What is Criterion Validity? | Definition & Examples

Criterion validity (or criterion-related validity) is an assessment of how accurately a test or instrument captures the outcome it was designed to measure. These outcomes are generally constructs that cannot be directly measured, such as intelligence or happiness. Such constructs occur frequently in psychology research.

Criterion validity is determined by comparing your test results to a “gold standard,” or criterion, that acts as a ground truth. If your test and the criterion are measuring the same construct, they should be highly correlated (i.e., have high criterion validity).

There are two types of criterion validity, which differ in their timelines of comparison. Concurrent validity compares two measures administered at the same time, whereas predictive validity captures how one measure correlates with a second measure taken in the future.

Criterion validity example
A technology company has created a watch that uses biometric data to estimate users’ stress levels. However, they want to ensure that their estimate of stress has criterion validity. This can be done by measuring either concurrent or predictive validity.

  • Concurrent validity could be assessed by comparing the watch’s real-time estimate of stress levels to a validated measure of stress administered at the same time, such as the Perceived Stress Scale.
  • Predictive validity could be determined by examining whether initial watch estimates of stress correlate to future health outcomes associated with chronic stress, such as hypertension.

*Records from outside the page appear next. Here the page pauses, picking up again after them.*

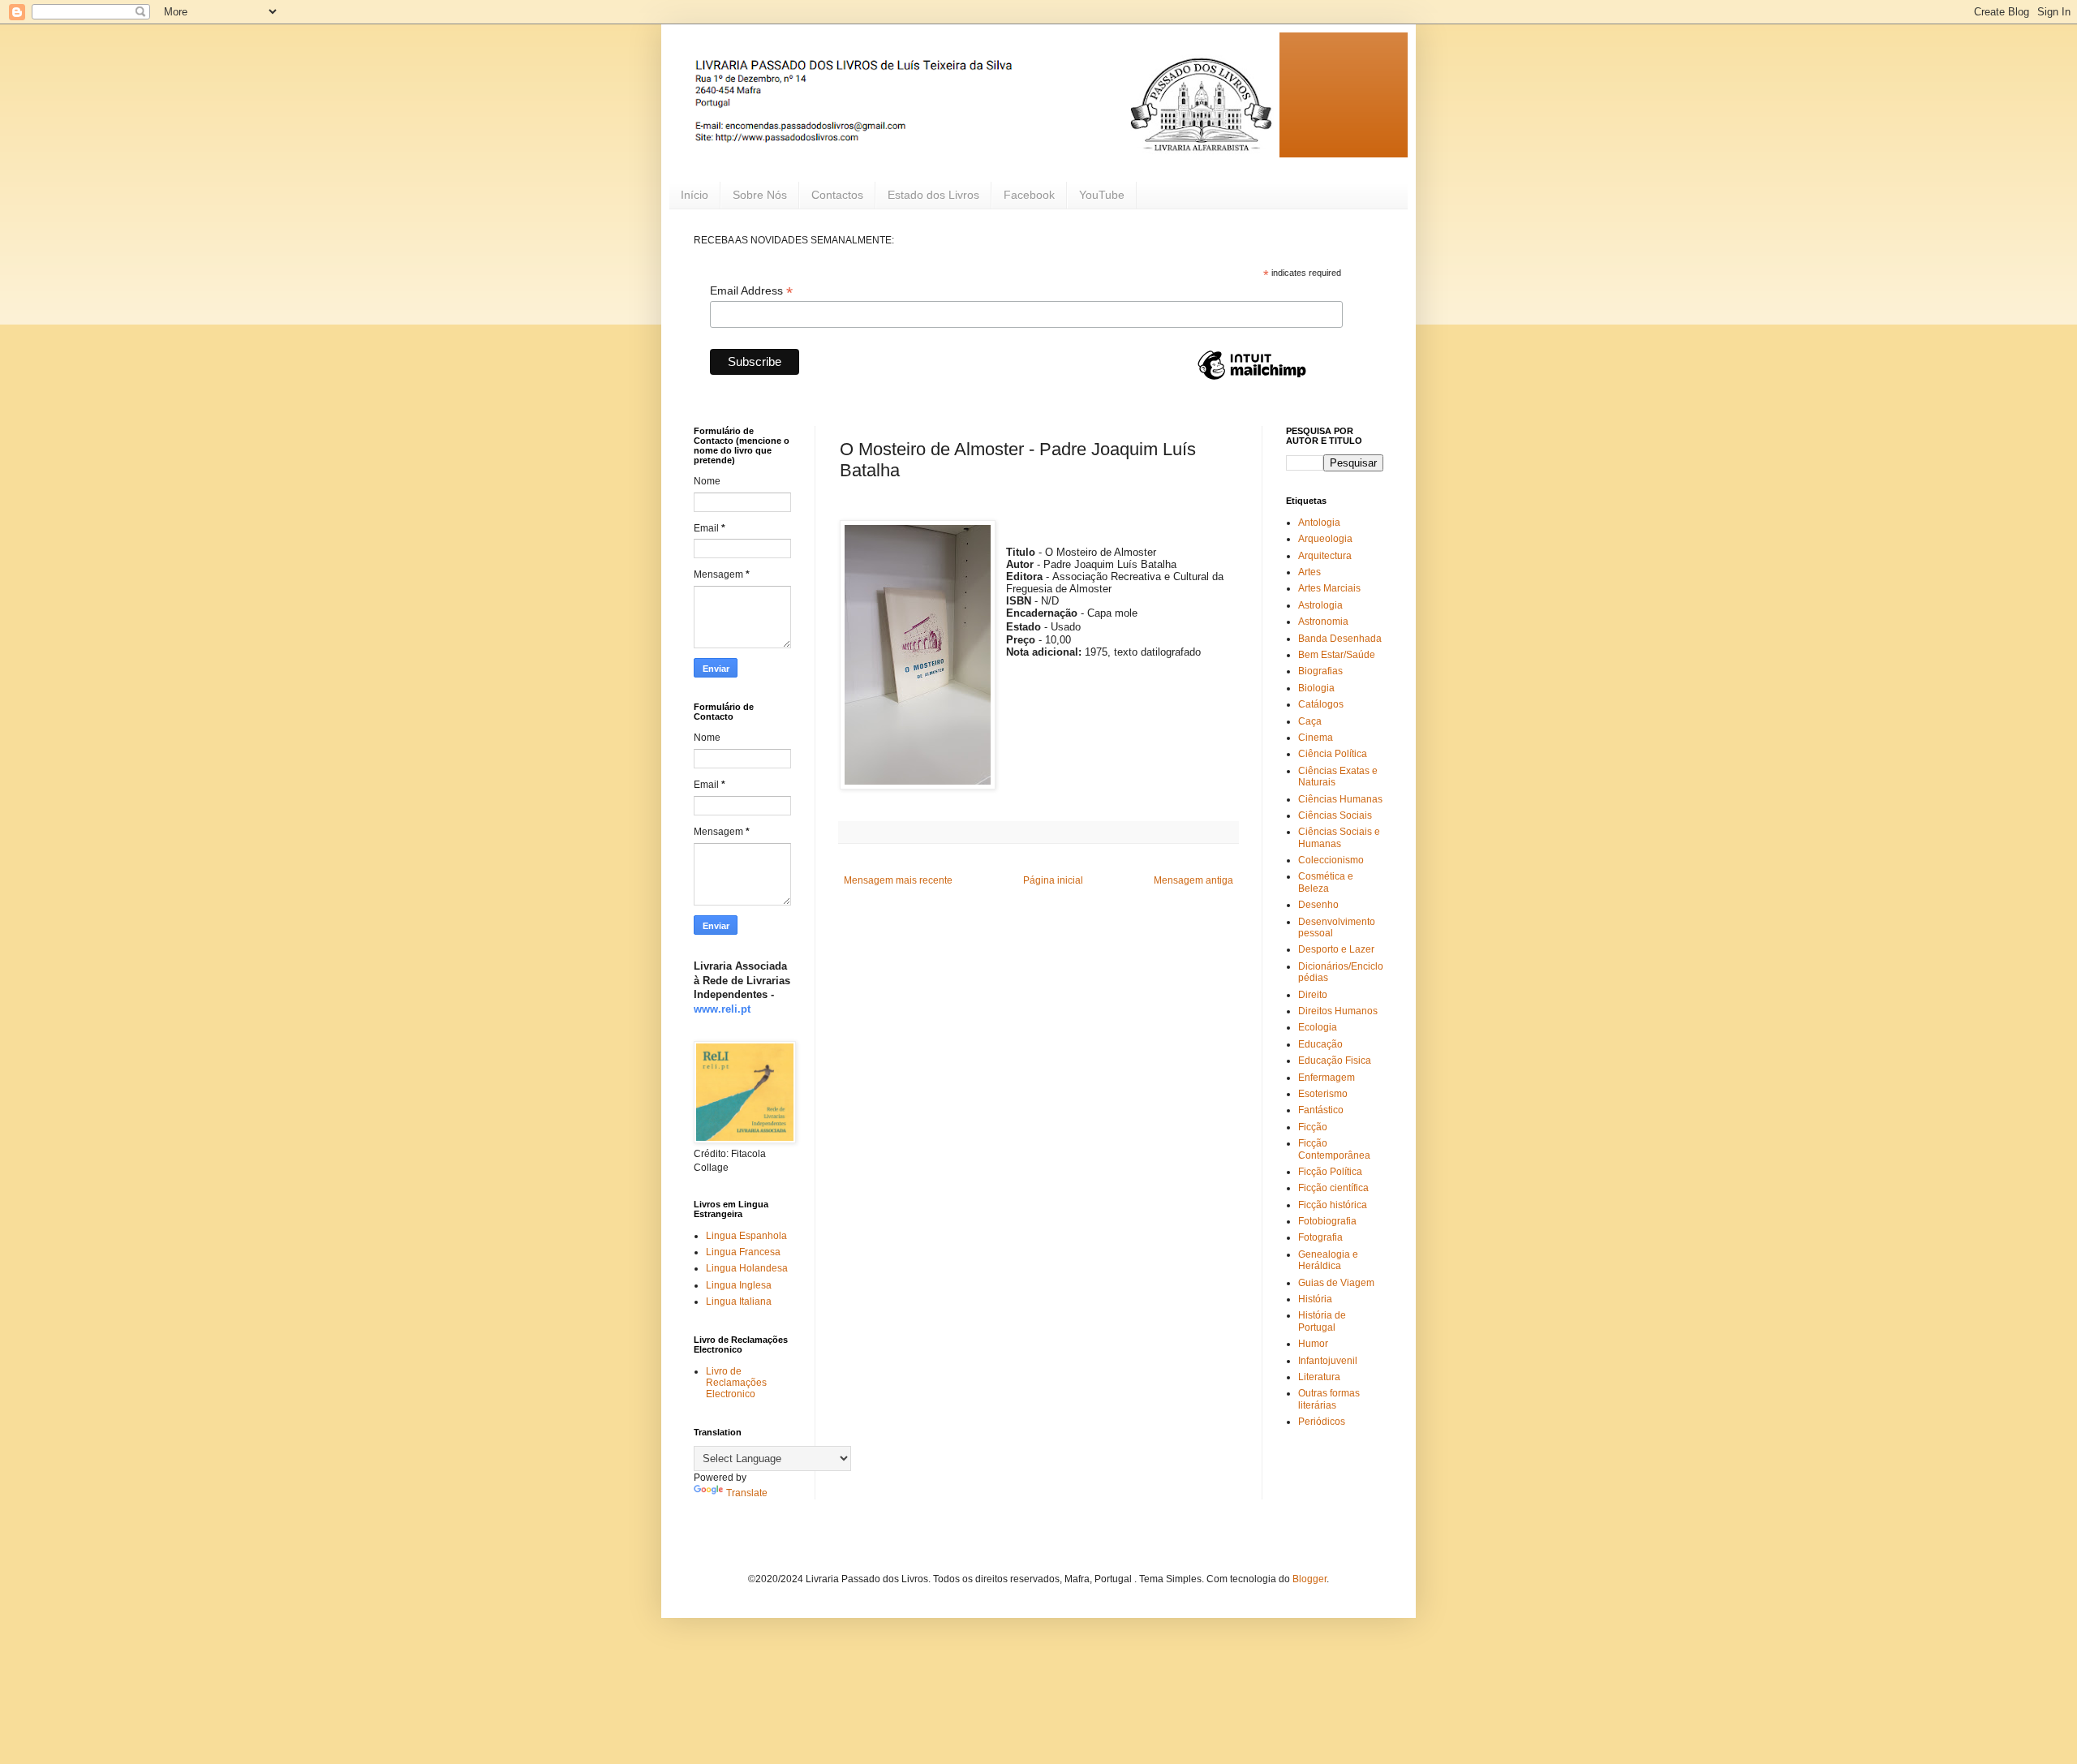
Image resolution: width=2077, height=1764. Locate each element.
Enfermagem (1326, 1077)
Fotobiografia (1327, 1221)
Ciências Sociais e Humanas (1339, 837)
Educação (1320, 1044)
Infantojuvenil (1327, 1360)
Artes (1309, 572)
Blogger (1309, 1579)
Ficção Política (1330, 1171)
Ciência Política (1332, 753)
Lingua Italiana (739, 1301)
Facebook (1029, 194)
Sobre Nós (760, 194)
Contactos (837, 194)
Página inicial (1053, 880)
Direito (1312, 994)
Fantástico (1321, 1110)
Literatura (1319, 1377)
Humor (1313, 1343)
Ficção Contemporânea (1334, 1149)
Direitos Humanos (1338, 1011)
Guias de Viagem (1336, 1283)
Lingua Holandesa (747, 1268)
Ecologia (1317, 1027)
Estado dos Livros (933, 194)
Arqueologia (1325, 538)
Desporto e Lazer (1336, 949)
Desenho (1318, 904)
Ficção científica (1333, 1188)
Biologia (1316, 688)
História (1315, 1299)
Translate (747, 1493)
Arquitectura (1325, 555)
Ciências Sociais (1335, 815)
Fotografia (1320, 1237)
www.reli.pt (722, 1009)
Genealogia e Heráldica (1328, 1260)
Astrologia (1320, 605)
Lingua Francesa (743, 1252)
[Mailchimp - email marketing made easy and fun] (1252, 378)
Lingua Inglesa (739, 1285)
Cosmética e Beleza (1325, 882)
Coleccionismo (1331, 860)
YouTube (1102, 194)
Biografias (1320, 671)
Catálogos (1321, 704)
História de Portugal (1322, 1321)
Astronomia (1323, 621)
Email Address (751, 291)
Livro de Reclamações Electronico (736, 1383)
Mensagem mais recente (898, 880)
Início (694, 194)
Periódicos (1321, 1421)
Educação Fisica (1334, 1060)
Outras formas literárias (1329, 1399)
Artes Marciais (1329, 588)
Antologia (1319, 522)
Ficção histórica (1332, 1205)
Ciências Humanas (1340, 799)
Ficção (1312, 1127)
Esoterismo (1323, 1093)
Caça (1310, 721)
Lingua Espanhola (746, 1235)
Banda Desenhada (1340, 638)
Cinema (1315, 737)
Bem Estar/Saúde (1336, 654)
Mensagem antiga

If the watch estimates are highly correlated with the Perceived Stress Scale or future measures of hypertension, the company has successfully established criterion validity.

What is criterion validity?

Criterion validity is used to measure how well a test corresponds to a well-established measure called a criterion. If the test and criterion measure the same phenomenon, their results should be closely correlated.

In psychology and other social sciences, many phenomena of interest are constructs that cannot be directly measured. Researchers must instead create tests or measures that capture behaviors or performance related to these constructs.

To validate how well such a test captures the construct it’s supposed to measure, it should be compared to a “ground truth” measurement. But how do you determine the ground truth of something that can’t be directly measured?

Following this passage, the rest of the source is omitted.